Stated problem —
Copy the following lines word for word.

Materials provided —

* START *

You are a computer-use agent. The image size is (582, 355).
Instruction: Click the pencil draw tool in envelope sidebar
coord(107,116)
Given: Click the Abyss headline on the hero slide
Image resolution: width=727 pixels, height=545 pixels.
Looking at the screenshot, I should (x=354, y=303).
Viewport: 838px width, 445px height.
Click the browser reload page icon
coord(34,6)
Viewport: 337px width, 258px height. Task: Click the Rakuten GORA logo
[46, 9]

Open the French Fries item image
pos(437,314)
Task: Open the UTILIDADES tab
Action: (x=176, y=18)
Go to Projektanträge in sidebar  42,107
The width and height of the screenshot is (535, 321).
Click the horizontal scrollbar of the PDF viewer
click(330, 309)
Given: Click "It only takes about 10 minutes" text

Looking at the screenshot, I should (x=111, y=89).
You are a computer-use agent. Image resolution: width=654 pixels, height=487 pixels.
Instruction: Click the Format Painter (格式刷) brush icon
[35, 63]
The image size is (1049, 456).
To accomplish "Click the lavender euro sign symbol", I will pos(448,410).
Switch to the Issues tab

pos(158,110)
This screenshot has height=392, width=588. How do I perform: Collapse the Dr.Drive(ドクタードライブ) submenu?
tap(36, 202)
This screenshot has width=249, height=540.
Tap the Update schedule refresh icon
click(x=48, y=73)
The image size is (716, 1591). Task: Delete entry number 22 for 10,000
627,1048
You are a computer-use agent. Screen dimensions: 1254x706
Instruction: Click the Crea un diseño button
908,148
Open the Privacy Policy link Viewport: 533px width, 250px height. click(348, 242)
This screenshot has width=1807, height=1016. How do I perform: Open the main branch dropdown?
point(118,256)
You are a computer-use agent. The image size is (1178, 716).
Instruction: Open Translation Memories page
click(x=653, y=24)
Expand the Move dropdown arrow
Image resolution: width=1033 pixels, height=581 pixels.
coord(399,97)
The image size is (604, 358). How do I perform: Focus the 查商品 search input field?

* END *

Exercise result —
You are a computer-use agent. The image size is (582, 355).
Instruction: Click the pencil draw tool in envelope sidebar
coord(107,116)
Given: Click the Abyss headline on the hero slide
Image resolution: width=727 pixels, height=545 pixels.
Looking at the screenshot, I should (x=354, y=303).
Viewport: 838px width, 445px height.
Click the browser reload page icon
coord(34,6)
Viewport: 337px width, 258px height. Task: Click the Rakuten GORA logo
[46, 9]

Open the French Fries item image
pos(437,314)
Task: Open the UTILIDADES tab
Action: (x=176, y=18)
Go to Projektanträge in sidebar  42,107
The width and height of the screenshot is (535, 321).
Click the horizontal scrollbar of the PDF viewer
click(330, 309)
Given: Click "It only takes about 10 minutes" text

Looking at the screenshot, I should (x=111, y=89).
You are a computer-use agent. Image resolution: width=654 pixels, height=487 pixels.
Instruction: Click the Format Painter (格式刷) brush icon
[35, 63]
The image size is (1049, 456).
To accomplish "Click the lavender euro sign symbol", I will pos(448,410).
Switch to the Issues tab

pos(158,110)
This screenshot has height=392, width=588. How do I perform: Collapse the Dr.Drive(ドクタードライブ) submenu?
tap(36, 202)
This screenshot has width=249, height=540.
Tap the Update schedule refresh icon
click(x=48, y=73)
The image size is (716, 1591). Task: Delete entry number 22 for 10,000
627,1048
You are a computer-use agent. Screen dimensions: 1254x706
Instruction: Click the Crea un diseño button
908,148
Open the Privacy Policy link Viewport: 533px width, 250px height. click(348, 242)
This screenshot has width=1807, height=1016. How do I perform: Open the main branch dropdown?
point(118,256)
You are a computer-use agent. The image size is (1178, 716).
Instruction: Open Translation Memories page
click(x=653, y=24)
Expand the Move dropdown arrow
Image resolution: width=1033 pixels, height=581 pixels.
coord(399,97)
The image size is (604, 358). How do I perform: Focus the 查商品 search input field?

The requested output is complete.